YOUR ASSIGNMENT -
Word for word, transcribe the data below from the line with "Open the 디버그(D) menu" to the line with "has height=952, width=1266.", keeping both of those lines.
──────── LISTED RECORDS ────────
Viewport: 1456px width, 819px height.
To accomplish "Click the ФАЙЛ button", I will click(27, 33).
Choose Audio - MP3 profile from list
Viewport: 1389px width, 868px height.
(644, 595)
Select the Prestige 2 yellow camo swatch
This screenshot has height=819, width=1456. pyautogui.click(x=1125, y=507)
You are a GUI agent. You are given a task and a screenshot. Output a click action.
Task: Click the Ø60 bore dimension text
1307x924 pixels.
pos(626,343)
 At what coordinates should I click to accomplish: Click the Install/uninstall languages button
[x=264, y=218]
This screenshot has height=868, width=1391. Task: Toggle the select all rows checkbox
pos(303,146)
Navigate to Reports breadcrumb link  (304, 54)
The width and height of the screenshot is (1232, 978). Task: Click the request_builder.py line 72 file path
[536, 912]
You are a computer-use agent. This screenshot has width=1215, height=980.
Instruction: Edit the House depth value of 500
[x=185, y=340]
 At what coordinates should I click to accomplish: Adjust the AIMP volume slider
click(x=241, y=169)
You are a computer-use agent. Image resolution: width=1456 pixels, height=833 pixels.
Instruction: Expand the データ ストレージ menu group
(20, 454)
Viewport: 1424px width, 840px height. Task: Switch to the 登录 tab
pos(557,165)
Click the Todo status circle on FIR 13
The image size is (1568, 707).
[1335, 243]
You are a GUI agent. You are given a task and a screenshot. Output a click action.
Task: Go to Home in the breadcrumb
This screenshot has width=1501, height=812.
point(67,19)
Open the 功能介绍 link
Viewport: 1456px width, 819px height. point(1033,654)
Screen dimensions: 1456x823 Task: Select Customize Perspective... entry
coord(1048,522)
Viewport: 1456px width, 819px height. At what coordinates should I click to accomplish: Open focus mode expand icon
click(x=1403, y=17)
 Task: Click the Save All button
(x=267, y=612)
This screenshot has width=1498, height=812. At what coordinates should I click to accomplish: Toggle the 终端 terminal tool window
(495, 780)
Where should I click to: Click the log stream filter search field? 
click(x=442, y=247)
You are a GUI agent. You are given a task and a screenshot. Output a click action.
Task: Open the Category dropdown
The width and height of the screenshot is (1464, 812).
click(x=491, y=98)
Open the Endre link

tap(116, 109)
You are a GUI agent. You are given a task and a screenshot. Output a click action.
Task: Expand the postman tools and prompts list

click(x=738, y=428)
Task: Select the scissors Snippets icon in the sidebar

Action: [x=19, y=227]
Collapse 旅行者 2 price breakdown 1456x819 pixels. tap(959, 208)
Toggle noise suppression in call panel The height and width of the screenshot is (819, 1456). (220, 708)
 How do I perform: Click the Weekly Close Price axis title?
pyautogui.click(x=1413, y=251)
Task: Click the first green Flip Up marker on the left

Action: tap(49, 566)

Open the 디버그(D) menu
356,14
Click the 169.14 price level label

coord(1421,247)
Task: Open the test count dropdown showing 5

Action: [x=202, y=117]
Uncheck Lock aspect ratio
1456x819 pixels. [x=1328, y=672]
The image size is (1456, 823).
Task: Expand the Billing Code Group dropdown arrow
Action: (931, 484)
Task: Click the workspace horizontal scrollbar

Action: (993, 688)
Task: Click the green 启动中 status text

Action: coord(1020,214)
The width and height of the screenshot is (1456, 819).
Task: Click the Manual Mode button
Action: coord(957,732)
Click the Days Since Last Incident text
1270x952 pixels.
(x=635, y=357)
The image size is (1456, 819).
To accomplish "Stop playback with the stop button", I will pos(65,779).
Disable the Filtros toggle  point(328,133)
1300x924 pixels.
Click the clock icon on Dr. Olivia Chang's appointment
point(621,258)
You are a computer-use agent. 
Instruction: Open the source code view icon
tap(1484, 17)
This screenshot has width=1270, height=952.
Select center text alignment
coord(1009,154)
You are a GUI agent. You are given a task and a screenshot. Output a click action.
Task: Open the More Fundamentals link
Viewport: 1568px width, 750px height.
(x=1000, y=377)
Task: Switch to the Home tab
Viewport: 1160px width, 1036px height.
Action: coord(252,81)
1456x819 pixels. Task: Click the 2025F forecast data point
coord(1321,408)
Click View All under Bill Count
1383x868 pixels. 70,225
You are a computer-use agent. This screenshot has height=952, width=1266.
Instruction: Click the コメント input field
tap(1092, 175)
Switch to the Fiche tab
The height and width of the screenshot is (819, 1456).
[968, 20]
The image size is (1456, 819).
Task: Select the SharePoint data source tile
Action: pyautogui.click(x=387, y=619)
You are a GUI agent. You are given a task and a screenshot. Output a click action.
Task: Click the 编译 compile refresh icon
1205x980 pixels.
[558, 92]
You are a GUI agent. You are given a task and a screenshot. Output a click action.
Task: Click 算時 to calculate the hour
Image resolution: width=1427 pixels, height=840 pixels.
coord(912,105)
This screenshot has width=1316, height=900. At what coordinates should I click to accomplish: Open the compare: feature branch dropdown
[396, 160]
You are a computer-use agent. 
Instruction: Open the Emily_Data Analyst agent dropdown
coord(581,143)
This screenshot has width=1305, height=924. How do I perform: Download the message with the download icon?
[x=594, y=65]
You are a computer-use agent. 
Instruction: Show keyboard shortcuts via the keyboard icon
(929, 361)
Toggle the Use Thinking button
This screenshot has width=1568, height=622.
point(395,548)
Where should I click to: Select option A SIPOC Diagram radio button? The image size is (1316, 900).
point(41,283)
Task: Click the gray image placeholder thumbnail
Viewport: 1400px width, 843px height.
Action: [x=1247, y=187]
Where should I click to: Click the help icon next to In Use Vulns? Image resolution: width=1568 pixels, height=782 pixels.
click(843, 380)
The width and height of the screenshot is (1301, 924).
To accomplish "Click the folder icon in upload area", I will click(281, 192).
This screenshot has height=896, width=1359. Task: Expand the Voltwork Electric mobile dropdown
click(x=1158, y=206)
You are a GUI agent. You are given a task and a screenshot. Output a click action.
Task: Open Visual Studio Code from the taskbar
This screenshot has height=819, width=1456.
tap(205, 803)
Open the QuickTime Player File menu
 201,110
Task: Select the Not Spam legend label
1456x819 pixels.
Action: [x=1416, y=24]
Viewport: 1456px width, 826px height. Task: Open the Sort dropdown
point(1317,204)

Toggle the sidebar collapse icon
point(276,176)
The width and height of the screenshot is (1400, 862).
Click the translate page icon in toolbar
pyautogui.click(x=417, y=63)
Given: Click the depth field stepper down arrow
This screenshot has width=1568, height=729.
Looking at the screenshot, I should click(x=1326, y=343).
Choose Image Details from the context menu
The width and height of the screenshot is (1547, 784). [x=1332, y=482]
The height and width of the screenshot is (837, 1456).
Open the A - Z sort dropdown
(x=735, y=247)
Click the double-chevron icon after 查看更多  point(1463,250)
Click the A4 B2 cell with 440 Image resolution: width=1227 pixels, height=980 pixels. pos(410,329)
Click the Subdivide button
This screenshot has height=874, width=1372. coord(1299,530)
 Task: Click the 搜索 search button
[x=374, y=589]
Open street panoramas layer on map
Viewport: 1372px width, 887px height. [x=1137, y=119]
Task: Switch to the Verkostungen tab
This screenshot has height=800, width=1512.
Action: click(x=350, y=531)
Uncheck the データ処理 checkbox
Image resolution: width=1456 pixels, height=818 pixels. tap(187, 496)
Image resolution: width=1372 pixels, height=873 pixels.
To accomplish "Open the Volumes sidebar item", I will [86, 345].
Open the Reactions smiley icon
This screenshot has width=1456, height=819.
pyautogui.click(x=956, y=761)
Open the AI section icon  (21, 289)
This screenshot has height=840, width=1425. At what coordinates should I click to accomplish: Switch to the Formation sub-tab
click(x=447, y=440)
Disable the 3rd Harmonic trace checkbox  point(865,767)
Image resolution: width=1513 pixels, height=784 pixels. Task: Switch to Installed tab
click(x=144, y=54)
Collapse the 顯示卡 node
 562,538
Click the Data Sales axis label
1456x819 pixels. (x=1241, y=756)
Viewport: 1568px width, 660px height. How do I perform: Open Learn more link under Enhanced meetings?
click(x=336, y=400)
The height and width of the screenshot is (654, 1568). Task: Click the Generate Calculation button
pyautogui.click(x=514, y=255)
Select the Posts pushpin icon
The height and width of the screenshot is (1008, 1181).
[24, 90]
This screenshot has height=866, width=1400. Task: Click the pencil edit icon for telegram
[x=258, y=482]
────────
EXPECTED ANSWER -
Open the 디버그(D) menu
356,14
Click the 169.14 price level label

coord(1421,247)
Task: Open the test count dropdown showing 5

Action: [x=202, y=117]
Uncheck Lock aspect ratio
1456x819 pixels. [x=1328, y=672]
The image size is (1456, 823).
Task: Expand the Billing Code Group dropdown arrow
Action: (931, 484)
Task: Click the workspace horizontal scrollbar

Action: (993, 688)
Task: Click the green 启动中 status text

Action: coord(1020,214)
The width and height of the screenshot is (1456, 819).
Task: Click the Manual Mode button
Action: coord(957,732)
Click the Days Since Last Incident text
1270x952 pixels.
(x=635, y=357)
The image size is (1456, 819).
To accomplish "Stop playback with the stop button", I will pos(65,779).
Disable the Filtros toggle  point(328,133)
1300x924 pixels.
Click the clock icon on Dr. Olivia Chang's appointment
point(621,258)
You are a computer-use agent. 
Instruction: Open the source code view icon
tap(1484, 17)
This screenshot has width=1270, height=952.
Select center text alignment
coord(1009,154)
You are a GUI agent. You are given a task and a screenshot. Output a click action.
Task: Open the More Fundamentals link
Viewport: 1568px width, 750px height.
(x=1000, y=377)
Task: Switch to the Home tab
Viewport: 1160px width, 1036px height.
Action: coord(252,81)
1456x819 pixels. Task: Click the 2025F forecast data point
coord(1321,408)
Click View All under Bill Count
1383x868 pixels. 70,225
You are a computer-use agent. This screenshot has height=952, width=1266.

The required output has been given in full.